**Goal of the exercise:** The answer required is how many lines of the following entries contain the word "Open", with no other words.

**Data listing:**

********

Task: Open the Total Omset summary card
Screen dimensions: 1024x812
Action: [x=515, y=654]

********

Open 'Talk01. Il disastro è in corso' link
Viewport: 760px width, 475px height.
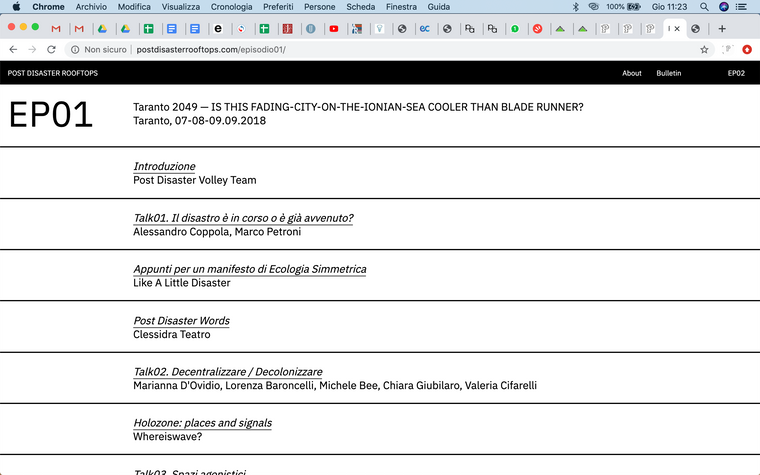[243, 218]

********

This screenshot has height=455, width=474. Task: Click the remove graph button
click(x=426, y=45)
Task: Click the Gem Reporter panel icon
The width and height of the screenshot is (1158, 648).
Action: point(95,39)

********

**Answer box:** 2